Se bem o compreendi, ele recusa a crítica como obra arbitrária de imaginação em que a fantasia do analista procura rivalizar com a obra de arte literária. Seria de aconselhar que se limitassem a ler - mas que saibam ler, a exemplo dos modelos propostos por Carlos Felipe Moisés num pequeno tratado prático de finalidades didáticas ("Poesia não é difícil". Porto Alegre: Artes e Ofícios, 96). De minha parte, preferiria que o texto fosse didático sem ser paternalista (dirigindo-se aos supostos estudantes como crianças algo retardadas) e menos propenso ao populismo (no tratamento coloquial e descontraído: "Se você estiver interessado em saber, digamos, o que é mecânica celeste(...)."

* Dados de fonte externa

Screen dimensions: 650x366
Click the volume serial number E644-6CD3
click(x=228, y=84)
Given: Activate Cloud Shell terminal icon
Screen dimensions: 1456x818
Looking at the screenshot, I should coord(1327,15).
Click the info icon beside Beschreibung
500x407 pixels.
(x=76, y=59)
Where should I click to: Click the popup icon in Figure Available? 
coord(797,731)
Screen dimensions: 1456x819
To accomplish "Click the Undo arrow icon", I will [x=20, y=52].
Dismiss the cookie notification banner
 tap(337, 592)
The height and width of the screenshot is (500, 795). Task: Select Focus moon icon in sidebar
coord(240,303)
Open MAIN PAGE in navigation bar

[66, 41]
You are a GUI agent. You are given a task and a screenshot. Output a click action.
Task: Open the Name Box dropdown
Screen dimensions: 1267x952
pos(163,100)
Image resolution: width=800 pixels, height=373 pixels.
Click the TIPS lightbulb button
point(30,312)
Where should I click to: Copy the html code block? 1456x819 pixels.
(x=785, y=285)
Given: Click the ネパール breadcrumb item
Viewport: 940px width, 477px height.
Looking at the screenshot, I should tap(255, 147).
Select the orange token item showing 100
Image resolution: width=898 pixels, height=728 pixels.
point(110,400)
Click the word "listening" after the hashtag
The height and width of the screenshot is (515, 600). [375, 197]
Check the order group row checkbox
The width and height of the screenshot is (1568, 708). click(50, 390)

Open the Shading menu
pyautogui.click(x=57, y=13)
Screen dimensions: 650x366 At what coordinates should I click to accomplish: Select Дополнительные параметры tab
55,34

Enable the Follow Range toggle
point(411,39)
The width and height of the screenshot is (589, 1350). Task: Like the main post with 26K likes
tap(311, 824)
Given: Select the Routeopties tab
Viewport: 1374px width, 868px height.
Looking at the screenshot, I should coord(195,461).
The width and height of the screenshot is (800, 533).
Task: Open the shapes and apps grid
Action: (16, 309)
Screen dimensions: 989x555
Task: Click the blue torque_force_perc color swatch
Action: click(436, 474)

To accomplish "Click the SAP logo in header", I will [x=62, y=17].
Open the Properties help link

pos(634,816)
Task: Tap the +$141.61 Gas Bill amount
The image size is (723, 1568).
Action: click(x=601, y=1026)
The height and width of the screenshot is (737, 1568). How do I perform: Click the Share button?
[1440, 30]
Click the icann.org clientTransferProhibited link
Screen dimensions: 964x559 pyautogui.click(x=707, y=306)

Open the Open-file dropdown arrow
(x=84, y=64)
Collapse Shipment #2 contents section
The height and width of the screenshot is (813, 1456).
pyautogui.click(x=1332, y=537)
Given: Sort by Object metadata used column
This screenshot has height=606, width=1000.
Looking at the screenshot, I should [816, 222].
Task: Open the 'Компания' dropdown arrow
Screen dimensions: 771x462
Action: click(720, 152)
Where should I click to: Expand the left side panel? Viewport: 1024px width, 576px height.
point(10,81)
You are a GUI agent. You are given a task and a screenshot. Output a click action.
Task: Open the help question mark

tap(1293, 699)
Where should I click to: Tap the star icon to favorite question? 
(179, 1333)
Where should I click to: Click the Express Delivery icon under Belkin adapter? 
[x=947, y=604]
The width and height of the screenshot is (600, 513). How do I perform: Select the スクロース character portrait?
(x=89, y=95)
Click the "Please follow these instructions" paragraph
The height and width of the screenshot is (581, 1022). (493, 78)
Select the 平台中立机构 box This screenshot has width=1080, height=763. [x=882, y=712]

Essa "introdução à análise do texto poético" é um exercício de leitura e compreensão de poemas específicos que vão de Sá de Miranda a João Cabral de Melo Neto, segundo dez categorias temáticas: autoconhecimento; paisagem, natureza; devaneio; cotidiano; utilidade ou beleza; infância, memória; amor; a morte; o eu e o outro, e, finalmente, a própria poesia. A mansão, no caso, é apenas uma sala de aula, com demonstrações no quadro-negro e outros recursos pedagógicos (pois a tendência contemporânea é tornar o ensino divertido e a aprendizagem mais divertida ainda). No fundo, trata-se de convencer as inteligências opacas de que a poesia não é difícil - enquanto disciplina do currículo escolar.

Mas, em outro plano, pode ser naturalmente difícil, tanto para o crítico quanto para o leitor, se encararmos os poemas pelas minúcias transitórias de sua história textual, como no livro de Telê Ancona Lopez ("Mariodeandradiando". São Paulo: Hucitec, 96). Ela é, com certeza, nossa autoridade máxima em Mário de Andrade, mas agora o seu saber está adquirindo traços místicos de culto e celebração iniciática no Instituto de Estudos Brasileiros da USP, Capela Andradina de Adoração Perpétua.

Com isso, saímos, naturalmente, dos domínios racionalistas e profanos da crítica literária. De qualquer maneira, é impossível imaginar em outro especialista uma identificação tão profunda e autêntica com o seu objetivo de estudo, agora transformado em ícone literário. O que nem de longe desagradaria a um escritor tão ansioso quanto Mário de Andrade pelo reconhecimento e multiplicação dos discípulos.